The Secret to a Great Planning Process — Lessons from Airbnb and Eventbrite
An excerpt from a new essay about yearly and quarterly planning just published by First Round Review
Hi friends!
As a break from our regularly scheduled programming, I’ve got a new long-form essay out, in collaboration my good friend Nels (who led finance and then global revenue strategy for many years at Eventbrite). In it, we share everything we’ve both learned about running a yearly (and quarterly) planning process — including plug-and-play templates, common pitfalls, and some fun stories. Check it out, and let me know what you think! 🙏
Below is an excerpt from the essay. You can find the full article here.
An excerpt from the First Round Review article by Lenny Rachitsky, a former product lead and head of consumer supply growth at Airbnb, and Nels Gilbreth, former Head of Global Revenue Strategy at Eventbrite.
It's almost the end of Q3, which means annual (and quarterly) planning is just around the corner. If you’re like most people, this sentence just filled you with dread.
We've been through dozens of planning cycles after spending 10 years at Eventbrite and seven years at Airbnb, so we've seen firsthand how messy and challenging it can be. Sometimes we were still working on our annual plan — three months into the year. Other times a half-assed plan was rushed through approvals, only to be abandoned entirely after only six months. For most of us, by the time planning ends we’re left with bruised egos, misaligned plans, and a lack of buy-in.
On the flip side, we've also seen the power of a great planning process.

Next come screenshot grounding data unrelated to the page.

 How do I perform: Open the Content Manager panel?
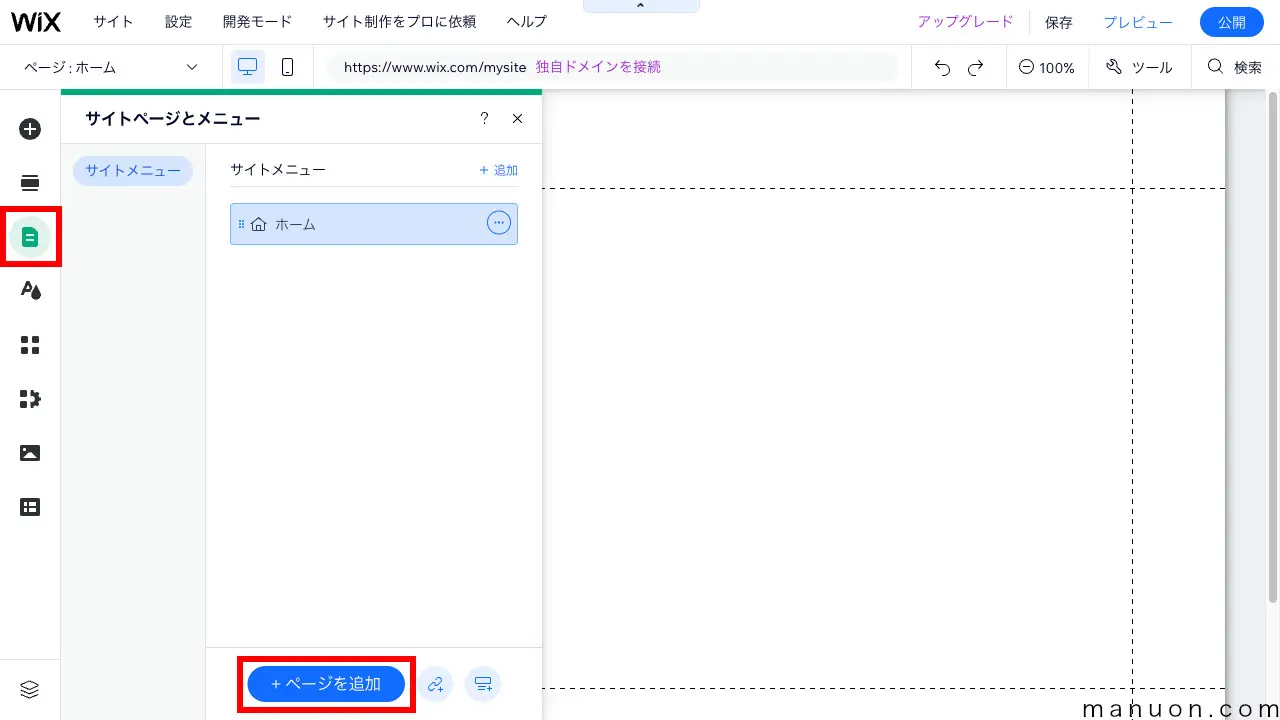[30, 507]
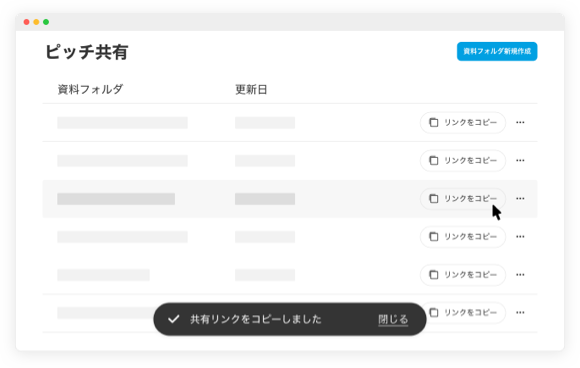
Task: Open the ellipsis menu in fourth row
Action: click(x=520, y=237)
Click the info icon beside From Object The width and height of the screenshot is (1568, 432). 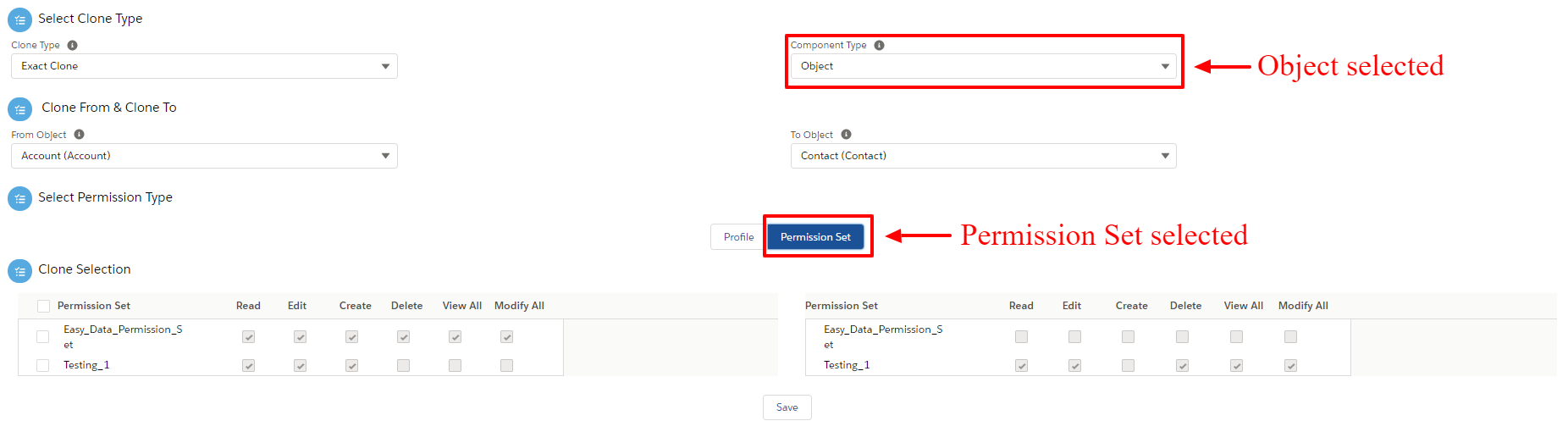[79, 135]
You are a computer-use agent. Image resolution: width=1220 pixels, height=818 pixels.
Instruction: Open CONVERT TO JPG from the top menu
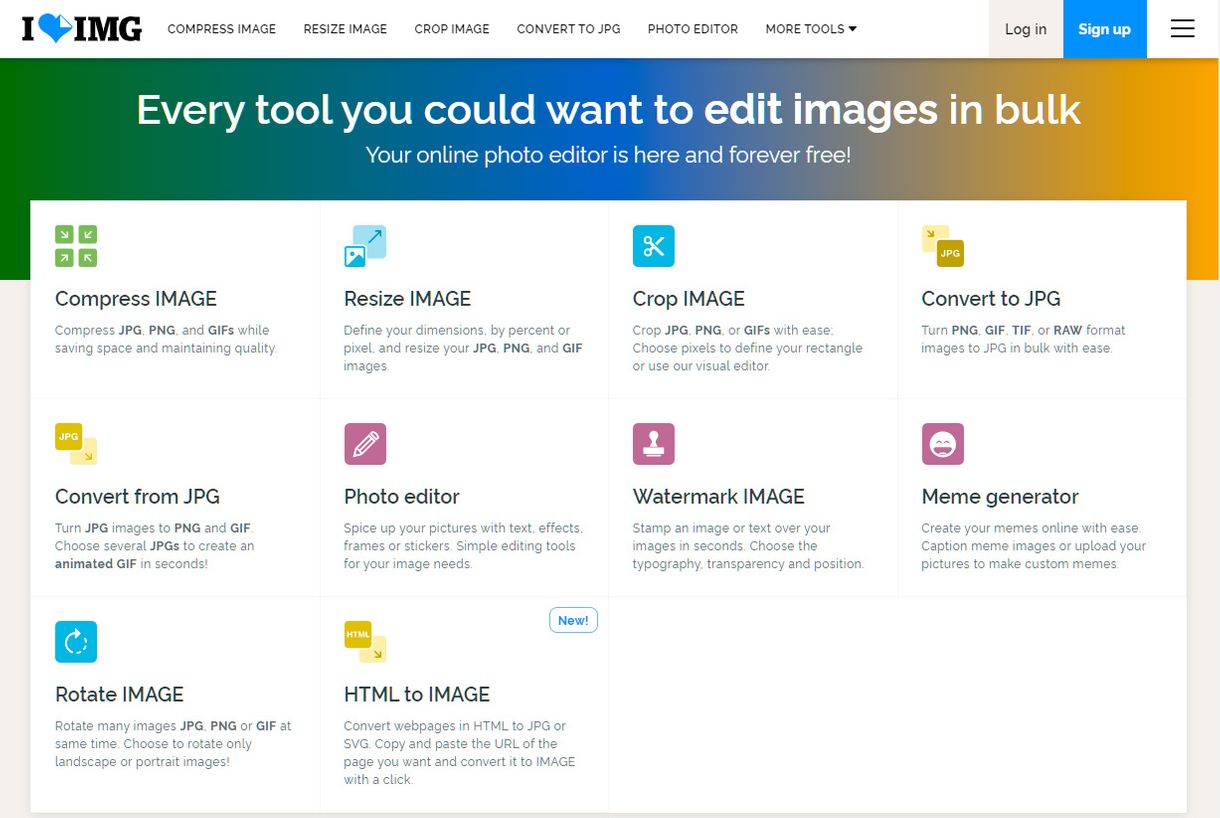point(568,29)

In one case, a single team took it upon themselves to consistently stay ahead of planning. They were always ready to rock and roll on day one of the quarter, and as a result delivered significant impact more quickly (and with higher morale) than anyone else.
Planning is hard because it's inherently different from other exercises your organization takes on. Rather than focusing on day-to-day execution, it requires a large number of people to think about a variety of possible futures, align on one single future, and then plot a concrete course to get there. Taking this on for your own personal goals (for example, a New Year’s resolution), feels challenging enough — doing this with dozens or thousands of people can feel nearly impossible.
You can’t expect the organization to “just know” how to pull together a quarterly plan. Working without an agreed-upon framework can often be a recipe for disaster.
Below we’ll share a system that we call the “W Framework.” We hit on this idea after leaving our respective orgs and reminiscing on our experiences coordinating large numbers of people to drive collective impact. We realized that the root cause of nearly all bad planning processes is very simple: a basic lack of understanding of roles — who is responsible for what, when. For example, who should have a say in the plan, and when? What exactly does each stakeholder need to deliver, and to whom? Who sets the timelines? Who holds everyone accountable? And who makes the final call? These questions are too often left unanswered, which leads to chaos and disappointment during the planning process.
The framework is made up of four steps:
Context: Leadership shares a high-level strategy with Teams
Plans: Teams respond with proposed plans
Integration: Leadership integrates into a single plan, and shares with Teams
Buy-in: Teams make final tweaks, confirm buy-in, and get rolling
Sincerely,
Lenny (and Nels) 👋
Were you also using OKRs during this process? Curious how the two worked together. For example, did you do one before the other? Did you translate pillars to Objectives? Were Pillars the way to achieve the objectives?